Por Martha Cecilia Vélez*

Decidió ese viaje de un momento a otro.

Porque aprendió que aquello que había resuelto tantas veces a la fuerza esta vez tenía que fluir.

Fue pensar que no tenía planes para las vacaciones, que estaba cavilando en dar la vuelta a una ruleta o interpretar en el Tarot

o preguntar a su péndulo. No tenía pistas…

Así que un día de julio escribió una nota a su amiga Gabi por su cumpleaños y ella le dijo:

-¿Cuándo venís?

Y ella le respondió:

-La próxima semana.

Tal cual.

Le pareció una buena oportunidad para viajar a Montevideo, desde la última vez que lo visitó en 2018. Pero esta vez lo haría

sola.

Fue a la compañía aérea y compró inmediatamente los pasajes. Buscó un hotel en Punta Carretas y lo consiguió.
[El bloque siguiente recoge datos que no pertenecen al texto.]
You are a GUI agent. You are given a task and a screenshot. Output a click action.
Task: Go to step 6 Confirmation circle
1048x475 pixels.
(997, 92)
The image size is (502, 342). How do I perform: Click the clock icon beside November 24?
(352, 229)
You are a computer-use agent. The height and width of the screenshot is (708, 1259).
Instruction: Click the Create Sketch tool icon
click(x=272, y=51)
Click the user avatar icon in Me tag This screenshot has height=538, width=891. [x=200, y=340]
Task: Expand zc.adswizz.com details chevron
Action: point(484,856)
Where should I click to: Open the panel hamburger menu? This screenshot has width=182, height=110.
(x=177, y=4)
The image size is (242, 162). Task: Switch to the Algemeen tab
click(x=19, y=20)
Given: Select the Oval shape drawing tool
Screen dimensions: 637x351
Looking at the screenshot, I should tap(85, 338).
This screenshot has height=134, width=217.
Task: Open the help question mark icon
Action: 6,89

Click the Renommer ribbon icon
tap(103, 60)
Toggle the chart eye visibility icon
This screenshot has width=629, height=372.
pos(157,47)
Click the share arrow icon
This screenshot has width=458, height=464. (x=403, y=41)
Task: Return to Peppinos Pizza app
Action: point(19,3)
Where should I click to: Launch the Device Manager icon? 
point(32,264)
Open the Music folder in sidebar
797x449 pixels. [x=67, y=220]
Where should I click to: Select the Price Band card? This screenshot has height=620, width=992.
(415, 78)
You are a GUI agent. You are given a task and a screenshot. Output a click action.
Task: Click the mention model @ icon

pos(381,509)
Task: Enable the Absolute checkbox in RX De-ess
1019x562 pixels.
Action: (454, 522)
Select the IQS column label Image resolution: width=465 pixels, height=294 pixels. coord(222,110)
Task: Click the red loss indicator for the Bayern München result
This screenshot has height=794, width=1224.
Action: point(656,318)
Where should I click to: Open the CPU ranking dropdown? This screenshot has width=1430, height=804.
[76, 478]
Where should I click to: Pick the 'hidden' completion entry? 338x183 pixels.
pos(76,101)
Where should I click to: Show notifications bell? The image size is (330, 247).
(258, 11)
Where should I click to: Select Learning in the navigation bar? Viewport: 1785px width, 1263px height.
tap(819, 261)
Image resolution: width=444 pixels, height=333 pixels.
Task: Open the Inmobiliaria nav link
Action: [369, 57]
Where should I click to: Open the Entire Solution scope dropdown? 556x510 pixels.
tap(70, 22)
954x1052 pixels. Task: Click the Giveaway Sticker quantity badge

En una semana tuvo tiempo para planificar el viaje, arreglarse, preparar sus aperos y salir de Quito un domingo por la noche.

Llegó a Montevideo la tarde siguiente, al aeropuerto de Carrasco.

La esperaba Gabi y ella, muy contenta de llegar a recorrer el Río de la Plata, el paisaje permanente de Rambla desde Carrasco a

Montevideo. Rambla y rambla. Borde entre el río y la playa. Pasó por el Club Náutico, Punta Gorda, Playa Malvín, Buceo,

Pocitos hasta Punta Carretas. Mientras conversaban las dos amigas, asumieron lo lindo de encontrarse de nuevo. Ella,

entusiasmándose con el paisaje de río y rambla, un río que parece mar.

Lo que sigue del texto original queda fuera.